A Logicaldata model or logical model is a representation of data structures, that is not necessarily based on or implemented in a FHIR implementation. Logical models contain data elements (entities and attributes) and their constraints and relationships. They allows data requirements to be described from a functional perspective, without attaching to a specific implementation or technology.

A FHIR logical data model - or simply logical model - is an expression of a data structure captured using FHIR. (There are other formats for representing logical models: visual models (such as UML diagrams), and proprietary formats, such as Sparx Enterprise Architect or others.)
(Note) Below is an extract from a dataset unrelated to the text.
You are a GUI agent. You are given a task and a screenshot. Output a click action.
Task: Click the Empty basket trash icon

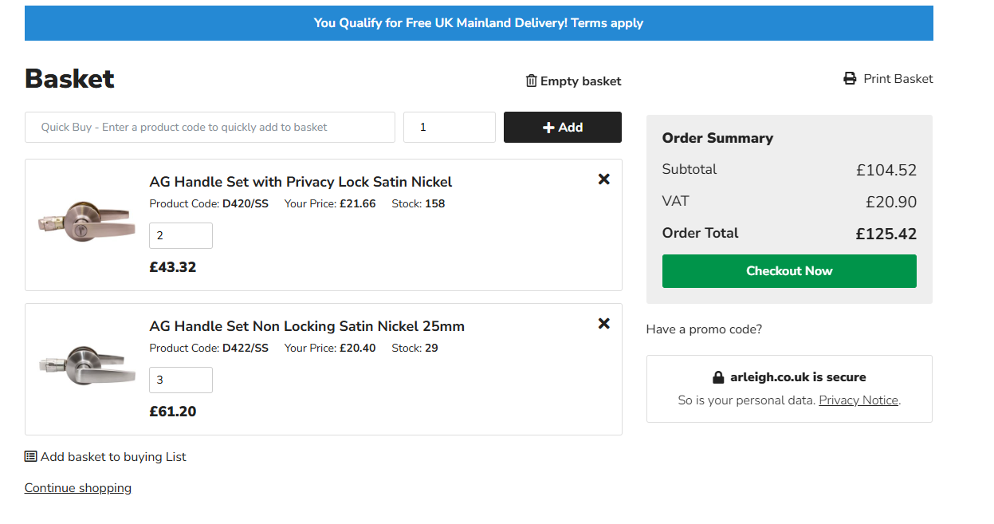pos(532,81)
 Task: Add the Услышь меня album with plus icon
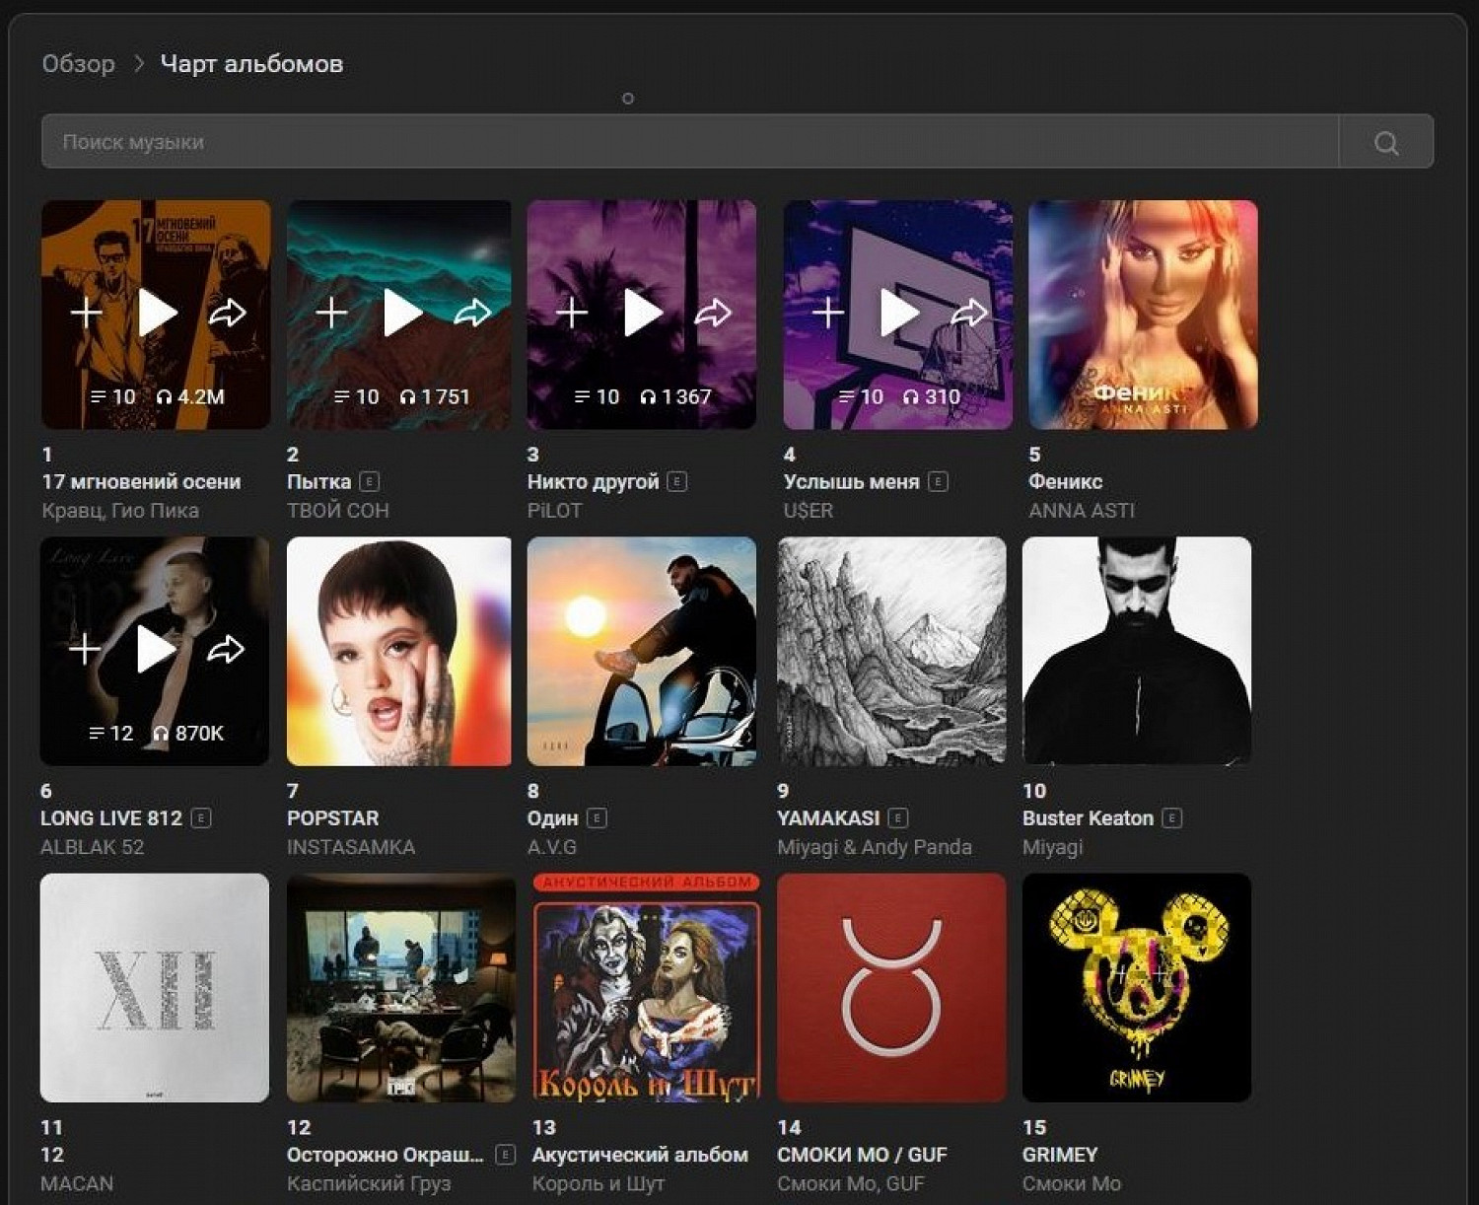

Although FHIR logical models use FHIR for their representation, this does not imply that the logical models represent or are attached to FHIR resources. Logical models are abstract data structures, normally defined for a given purpose, which can be instantiated into one or more "physical" FHIR resources (or profiles) to be implemented in data exchange. But they can also be implemented in other standards.

A logical model is defined in FHIR as a StructureDefinition which is a specialization of a base type (Element or Base) where StructureDefinition.kind = logical.

For example,

  "kind": "logical",
  "abstract": false,
  "baseDefinition": "http://hl7.org/fhir/StructureDefinition/Element",
  "derivation": "specialization",
  • A base type of Element contains id and extension and the ele-1 constraint (All FHIR elements must have a @value or children).
  • Authors can decide which is best.
  • The baseDefinition type can also be another absolute URL (another logical model). This allows reusing logical models for example to support variations.
  • For logical models, setting abstract to true or false has no predefined impact - authors can define it based on their goals for the model.

Logical models are expressed in FHIR with StructureDefinition with ElementDefinitions.

The StructureDefinition defines:

  • metadata - title, status, authorship, purpose, etc.
  • Base of the structure (Base, Element, or another logical model)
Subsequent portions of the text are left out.